Küçük yerlerde yaşıyorsanız bu seçim dönemleri biraz daha değişik, bazen heyecanlı bazen entrikalı çoğu zaman da bol dedikodulu ve gürültülü olur. Bu dönemlerde herkes küçük bir yerde yaşadığını unutur, o onla görüştü ondan, bu bunla görüşüyor kesin bundan diye kendince çıkarımlarda bulunur. Arkadaş biz küçük bir yerde yaşıyoruz unutmayın; burada herkes birbirini tanır. Bir bakarsın senin ideolojinle uzaktan yakından alakası olmayan biri aday olabilir; onunla konuşmak seni onun ideolojisinden ya da oncu yapmaz. O senin zaten çocukluk arkadaşın ya da mahalleden bir abin ya da değer verdiğin bir büyüğün olabilir. O sebepten diyorum ki yerel seçim dönemleri bu gerçek unutulmamalıdır. Herkes herkesle diyalog kurabilir; malum aynı coğrafyalarda doğduk, aynı okullarda okumayı öğrendik, aynı camiye cumaya gittik, aynı sahada top oynadık, aynı kahvehanelerde çay içtik, aynı dolmuşlarda yolculuk ettik. Bırakın bu kadar ortak değeri olan insanlar konuşup iki kelam etsin ki daha akrabalık konularına hiç girmedim.

Çok fazla uzatmak istemiyorum; yine yeni siyaset anlayışın sonucu olan bir durumdan söz edip sözlerimi bitireceğim.
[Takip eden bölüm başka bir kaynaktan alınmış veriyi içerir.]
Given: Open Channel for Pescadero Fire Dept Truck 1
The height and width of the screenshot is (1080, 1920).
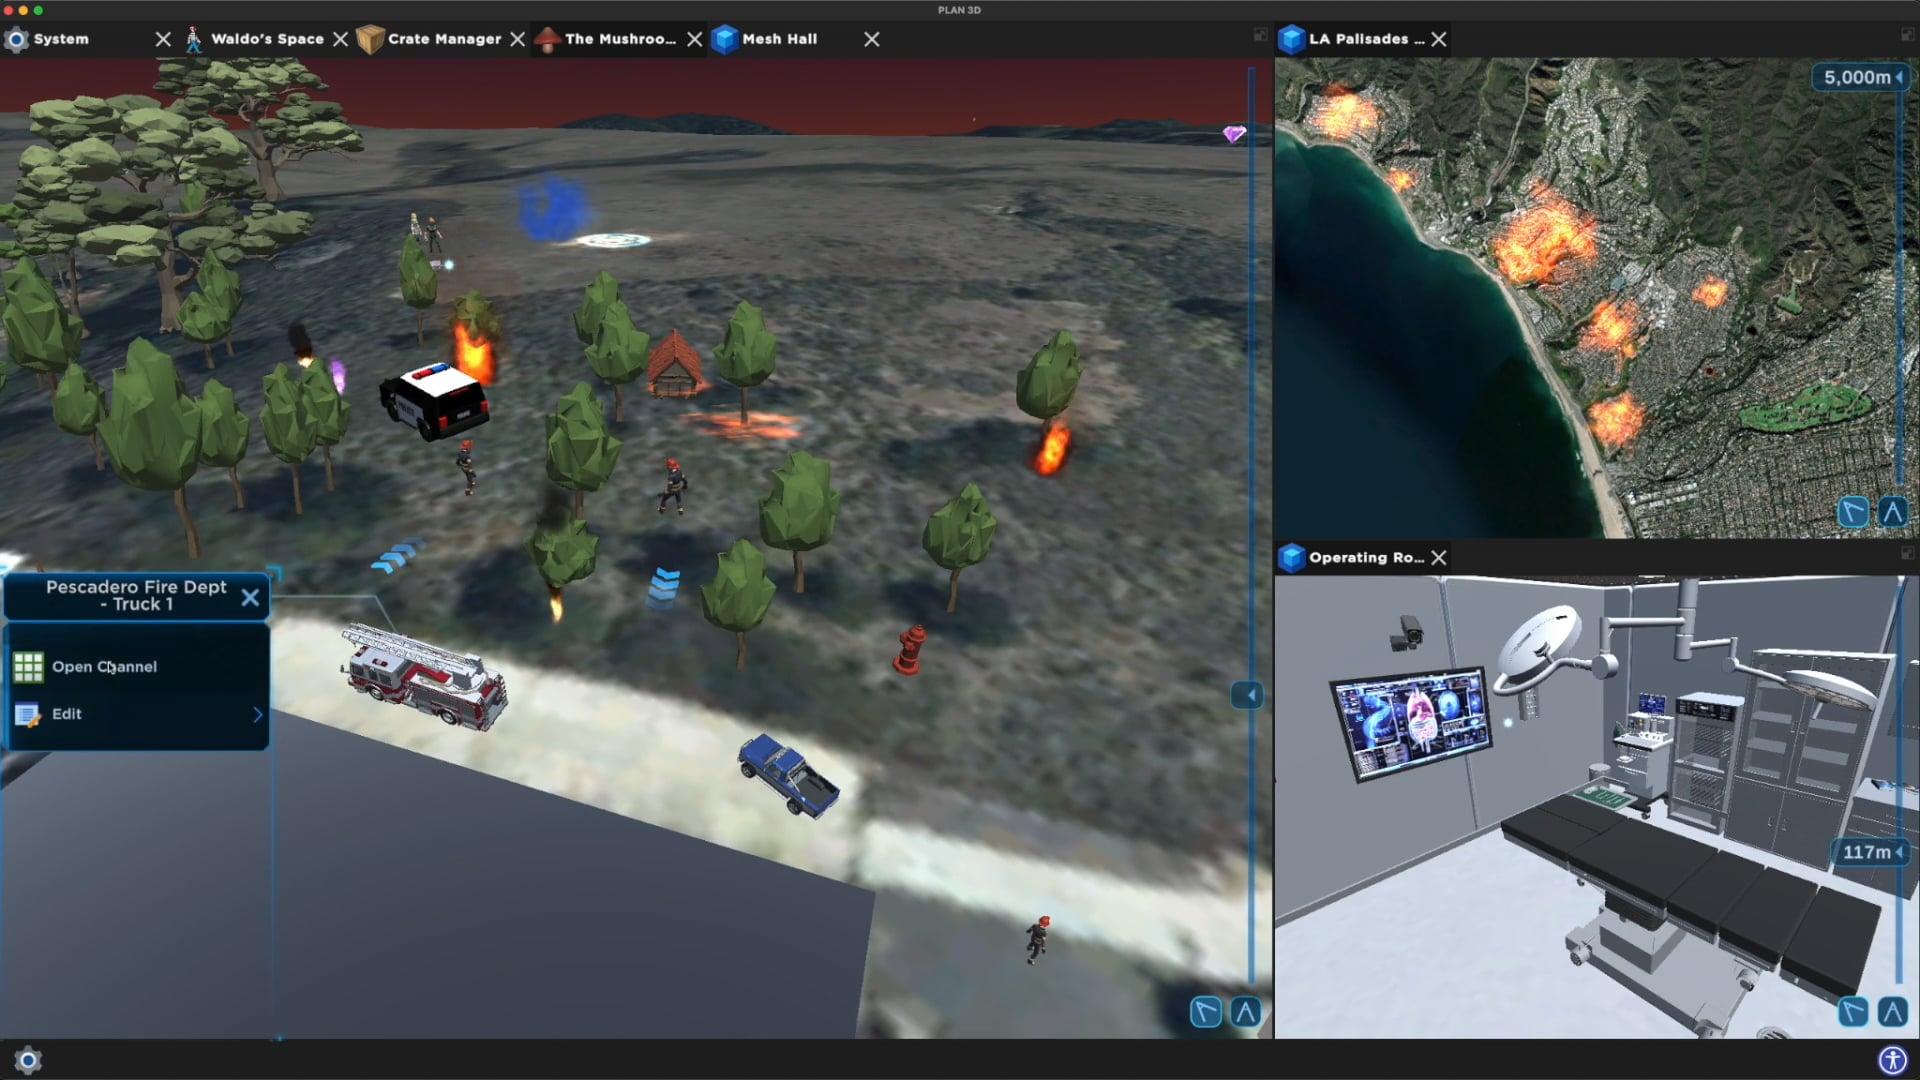Looking at the screenshot, I should [x=104, y=666].
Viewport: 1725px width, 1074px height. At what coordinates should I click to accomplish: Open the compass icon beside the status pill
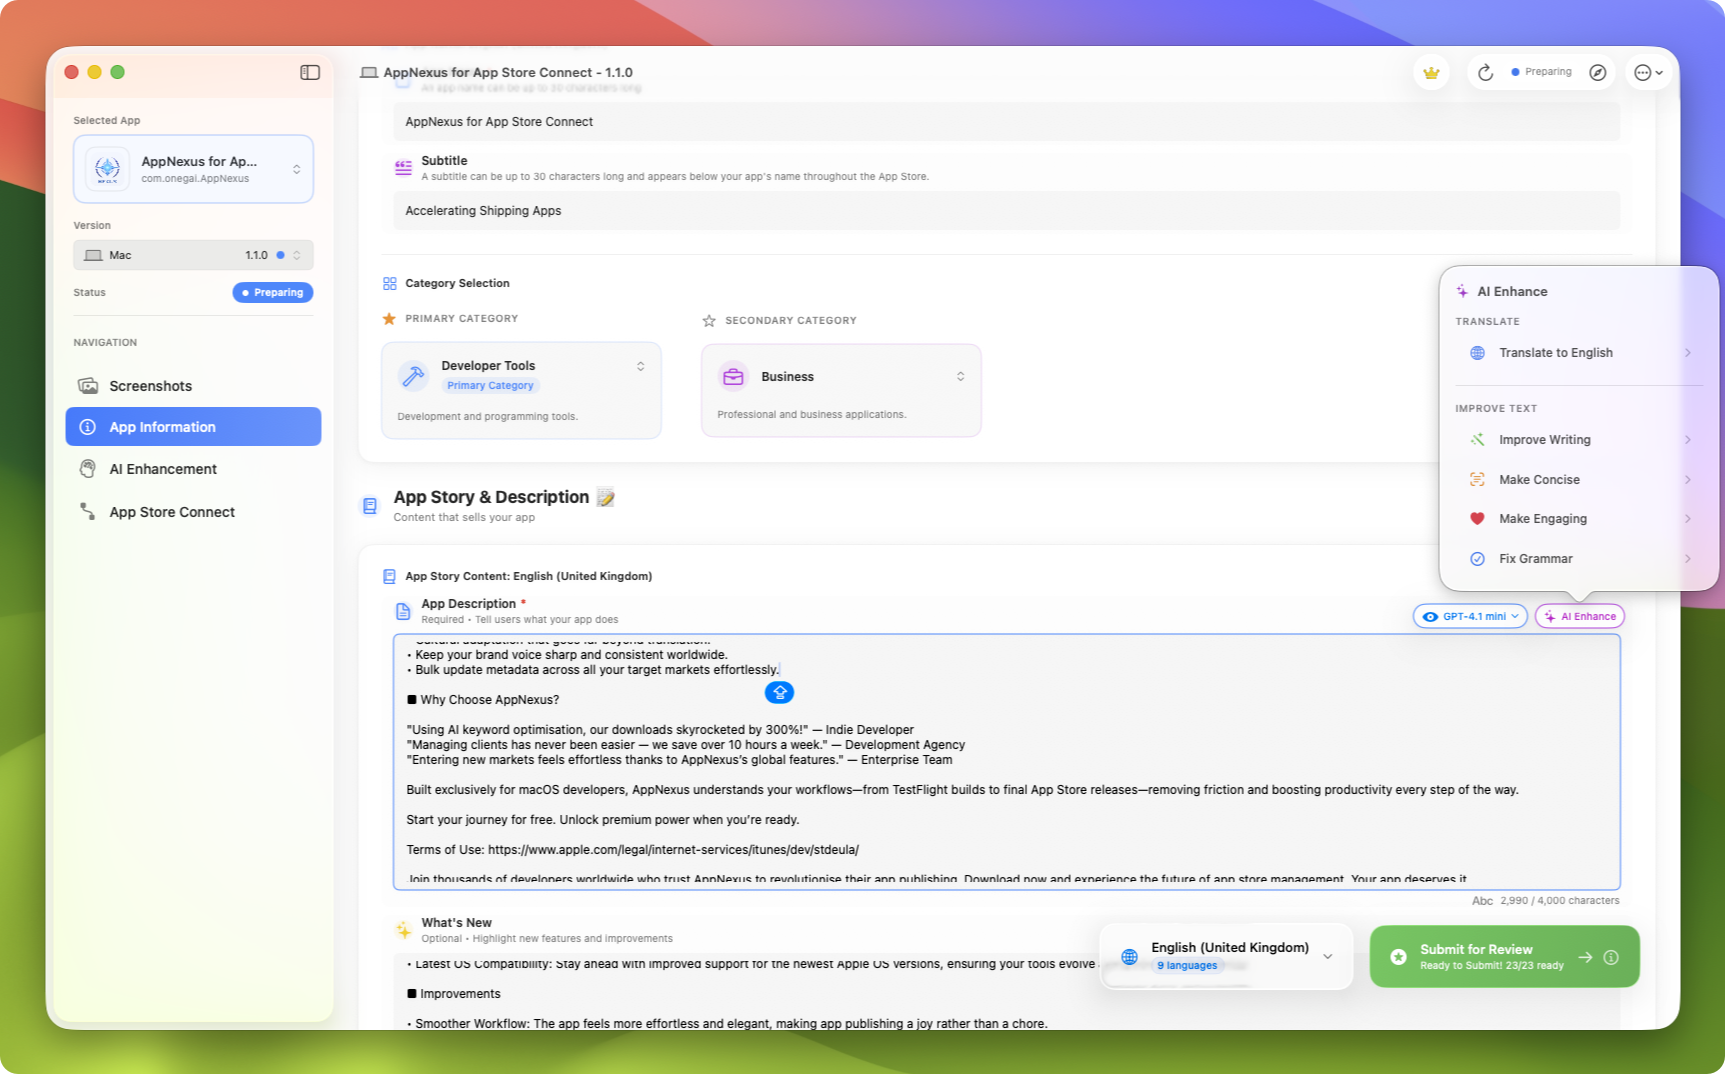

Yeni siyaset anlayışı birinin aday olması için siyasi yeterliliği, eğitimi, dürüstlüğü, duruşu, projeleri gibi olguların üstünde bir kavram doğurdu. Maddiyat denilen arkadaşı sahneye çıkardı; bu da belki de yüzlerce siyasi olarak yeterli memleket sevdalısı vatandaşlarımızı korkuttu ve geri adım attırdı. Ne demiş Napolyon “ Para – para – para “ Üzülüyorum; ne yazık ki durum böyle… İstisnaları mutlaka vardır, olmalıdır da. Ama en çok sinir olduğum grup da kendileri hiçbir çaba göstermeyen, mücadele etmeyen kişilerin diğer insanları oncu buncu diye yaftalamasıdır. Herkesi yaftalamakta uzman olan o kişiler kendilerini nasıl nitelendiriyorlar ki? “ Her devrin adamı mı çıkar avcısı mı yoksa çamur at izi kalsın karalama kampanyası güden biri mi? ” Ne dersiniz?